■ SOURCE:
Plato says in the Seventh Letter that in his youth, as many other men, he wished to embark on a political career (epi ta koina tȇs poleȏs ienai) as soon as he became his own master (ei thatton emautou genoimȇn kurios). He could enter into public life when he became twenty, and from what he says it becomes clear that his desire to do politics was the strongest in the two or four last years of democracy – ‘two’ if he was born in 427 B.C. (Diog. Laert. III.2), four if he was born in 429 B.C. (Diog. Laert. III.3).
***
Democracy was overturned by
oligarchic revolution in 404 B.C., after the defeat of Athens in the
Peloponnesian war. When the oligarchs took power, Plato’s friends and relatives
among their leading men invited him at once to join the administration as
something to which he ‘had a claim’ (hȏs epi prosȇkonta pragmata). But he waited, ‘watching them very closely what they would do’ (autois
sphodra proseichon ton noun, ti praxoien). And when he saw that they began
to commit evil, ‘I was indignant (eduscherana te)’, he says, ‘and
withdrew myself (kai emauton epanȇgagon) from the evil practices then going
on (apo tȏn tote kakȏn)’. When in the end of 404/beginning
of 403 the democrats defeated the oligarchs ‘then once more (palin de)’,
he says, ‘though less urgently (braduteron men), I was impelled
with a desire to take part in public and political affairs’ (heilken de me
homȏs hȇ peri to prattein ta koina kai politika epithumia). (S.L. 324b8-325b1)
***
Plato’s desire to do politics was no
secret, and a lot was expected of him. And if he was inflamed with a desire to
do politics without attempting to actually do so, this was presumably owing to
his attachment to Socrates. This transpires in Aristophanes’ Frogs, where
the chorus expresses delight at Aeschylus’ return from the underworld: ‘It is
pleasant (charien oun) not to sit around Socrates, babbling (mȇ Sȏkratei
parakathȇmenon lalein), having thrown away art (apobalonta mousikȇn) and abandoned what is the greatest,
the art of tragedy (ta te megista paraliponta tȇs tragȏidikȇs technȇs, 1491-5).’
***
The story of Plato throwing his
tragedies into fire after listening to Socrates’ discussion on philosophy must
have been widely known (cf. Diog. Laert. III.5, Arist. Met. 987b1-8),
for only on that basis could Aristophanes refer to it in his culminating choric
song in the Frogs.
***
The chorus continued: ‘To seek august
quibbles and speak chippings of nonsense, in which nothing is done
(to d’ epi semnoisi logoisi kai skariphȇsmoisi lȇrȏn diatribȇn argon poieisthai), befits an insane man (parapohronountos
andros, 1496-9)’.

■ RECORD EXCERPTS:
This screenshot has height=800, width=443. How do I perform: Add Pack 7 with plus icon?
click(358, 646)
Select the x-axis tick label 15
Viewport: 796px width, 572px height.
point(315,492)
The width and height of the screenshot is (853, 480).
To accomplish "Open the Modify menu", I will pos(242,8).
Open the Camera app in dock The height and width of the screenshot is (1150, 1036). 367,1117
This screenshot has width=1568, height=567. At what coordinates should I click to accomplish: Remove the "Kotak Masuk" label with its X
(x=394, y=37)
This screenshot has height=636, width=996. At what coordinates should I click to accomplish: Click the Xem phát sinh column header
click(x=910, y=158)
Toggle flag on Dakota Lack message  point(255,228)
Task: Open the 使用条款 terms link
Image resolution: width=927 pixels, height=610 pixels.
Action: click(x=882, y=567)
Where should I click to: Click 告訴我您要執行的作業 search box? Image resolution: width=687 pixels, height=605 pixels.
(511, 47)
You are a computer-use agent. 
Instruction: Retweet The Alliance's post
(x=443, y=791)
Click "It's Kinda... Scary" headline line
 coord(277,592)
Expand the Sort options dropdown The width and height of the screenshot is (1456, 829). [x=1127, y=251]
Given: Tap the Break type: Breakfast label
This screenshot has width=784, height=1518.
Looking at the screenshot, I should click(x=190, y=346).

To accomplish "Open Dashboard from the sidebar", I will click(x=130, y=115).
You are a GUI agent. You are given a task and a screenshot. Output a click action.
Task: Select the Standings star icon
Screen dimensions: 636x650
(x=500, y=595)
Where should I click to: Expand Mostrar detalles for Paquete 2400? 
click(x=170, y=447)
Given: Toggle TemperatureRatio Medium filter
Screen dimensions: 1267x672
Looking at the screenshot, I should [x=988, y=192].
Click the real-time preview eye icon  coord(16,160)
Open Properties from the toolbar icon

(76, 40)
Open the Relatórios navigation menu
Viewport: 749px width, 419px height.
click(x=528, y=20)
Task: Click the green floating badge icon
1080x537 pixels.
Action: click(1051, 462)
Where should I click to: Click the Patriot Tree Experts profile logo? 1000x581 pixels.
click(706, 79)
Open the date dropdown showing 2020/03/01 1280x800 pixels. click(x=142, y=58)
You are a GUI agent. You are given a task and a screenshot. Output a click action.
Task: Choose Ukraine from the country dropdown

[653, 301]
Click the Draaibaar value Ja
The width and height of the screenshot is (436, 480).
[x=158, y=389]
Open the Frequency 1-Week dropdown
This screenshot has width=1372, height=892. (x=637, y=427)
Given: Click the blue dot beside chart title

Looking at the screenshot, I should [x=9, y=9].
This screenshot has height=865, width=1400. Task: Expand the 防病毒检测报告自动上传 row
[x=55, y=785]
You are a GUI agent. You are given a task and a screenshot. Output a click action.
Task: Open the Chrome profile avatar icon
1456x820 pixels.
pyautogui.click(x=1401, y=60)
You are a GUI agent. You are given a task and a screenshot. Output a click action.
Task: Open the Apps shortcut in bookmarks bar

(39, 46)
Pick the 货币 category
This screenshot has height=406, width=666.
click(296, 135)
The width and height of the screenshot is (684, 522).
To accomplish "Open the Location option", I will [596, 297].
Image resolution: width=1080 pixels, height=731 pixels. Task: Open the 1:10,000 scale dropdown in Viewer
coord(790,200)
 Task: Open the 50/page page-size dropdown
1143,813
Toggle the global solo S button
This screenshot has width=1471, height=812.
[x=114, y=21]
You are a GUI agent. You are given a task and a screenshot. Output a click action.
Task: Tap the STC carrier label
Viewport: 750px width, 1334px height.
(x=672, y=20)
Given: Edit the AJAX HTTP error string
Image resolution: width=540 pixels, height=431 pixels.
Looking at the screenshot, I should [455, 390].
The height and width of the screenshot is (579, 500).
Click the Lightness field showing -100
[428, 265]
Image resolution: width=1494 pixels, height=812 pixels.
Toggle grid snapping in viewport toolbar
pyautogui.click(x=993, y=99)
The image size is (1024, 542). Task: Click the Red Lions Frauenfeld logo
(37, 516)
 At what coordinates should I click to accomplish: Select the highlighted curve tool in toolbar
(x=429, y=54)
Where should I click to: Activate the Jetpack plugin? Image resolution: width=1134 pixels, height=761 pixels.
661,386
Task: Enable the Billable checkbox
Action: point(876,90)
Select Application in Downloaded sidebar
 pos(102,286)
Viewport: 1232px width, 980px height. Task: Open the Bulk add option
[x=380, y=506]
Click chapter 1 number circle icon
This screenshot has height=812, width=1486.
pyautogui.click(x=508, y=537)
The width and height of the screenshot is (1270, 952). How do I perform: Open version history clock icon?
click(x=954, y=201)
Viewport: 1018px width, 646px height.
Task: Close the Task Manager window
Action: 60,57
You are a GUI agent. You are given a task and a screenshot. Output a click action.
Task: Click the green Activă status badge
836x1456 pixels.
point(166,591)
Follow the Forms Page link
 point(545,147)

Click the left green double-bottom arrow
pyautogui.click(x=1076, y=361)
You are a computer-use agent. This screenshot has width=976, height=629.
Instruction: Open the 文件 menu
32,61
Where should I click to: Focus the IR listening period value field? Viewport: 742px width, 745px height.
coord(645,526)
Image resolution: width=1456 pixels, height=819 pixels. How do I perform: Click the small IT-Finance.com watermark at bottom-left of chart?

■ TASKS AND EXERCISES:
• A. Check each statement against the passage on Plato's political ambitions. For each, answer yes or no and quote the words that decide it: (i) Democracy was overturned by an oligarchic revolution in 404 B.C. (ii) When invited by the oligarchs, Plato joined their administration at once. (iii) In the Frogs, Aeschylus speaks the lines about sitting around Socrates.
• B. Starting at the first line of the listing and ending at the line that contains "click(x=170, y=447)", write those lines out again, substituting "Where do I click to" for "Where should I click to" and changing nothing else.

■ SOLUTIONS FOR EACH TASK:
• A.
(i) Yes: "Democracy was overturned by oligarchic revolution in 404 B.C."
(ii) No: "But he waited, ‘watching them very closely what they would do’"
(iii) No: "the chorus expresses delight at Aeschylus’ return from the underworld"

• B.
This screenshot has height=800, width=443. How do I perform: Add Pack 7 with plus icon?
click(358, 646)
Select the x-axis tick label 15
Viewport: 796px width, 572px height.
point(315,492)
The width and height of the screenshot is (853, 480).
To accomplish "Open the Modify menu", I will pos(242,8).
Open the Camera app in dock The height and width of the screenshot is (1150, 1036). 367,1117
This screenshot has width=1568, height=567. At what coordinates should I click to accomplish: Remove the "Kotak Masuk" label with its X
(x=394, y=37)
This screenshot has height=636, width=996. At what coordinates should I click to accomplish: Click the Xem phát sinh column header
click(x=910, y=158)
Toggle flag on Dakota Lack message  point(255,228)
Task: Open the 使用条款 terms link
Image resolution: width=927 pixels, height=610 pixels.
Action: click(x=882, y=567)
Where do I click to: Click 告訴我您要執行的作業 search box? Image resolution: width=687 pixels, height=605 pixels.
(511, 47)
You are a computer-use agent. 
Instruction: Retweet The Alliance's post
(x=443, y=791)
Click "It's Kinda... Scary" headline line
 coord(277,592)
Expand the Sort options dropdown The width and height of the screenshot is (1456, 829). [x=1127, y=251]
Given: Tap the Break type: Breakfast label
This screenshot has width=784, height=1518.
Looking at the screenshot, I should click(x=190, y=346).

To accomplish "Open Dashboard from the sidebar", I will click(x=130, y=115).
You are a GUI agent. You are given a task and a screenshot. Output a click action.
Task: Select the Standings star icon
Screen dimensions: 636x650
(x=500, y=595)
Where do I click to: Expand Mostrar detalles for Paquete 2400? 
click(x=170, y=447)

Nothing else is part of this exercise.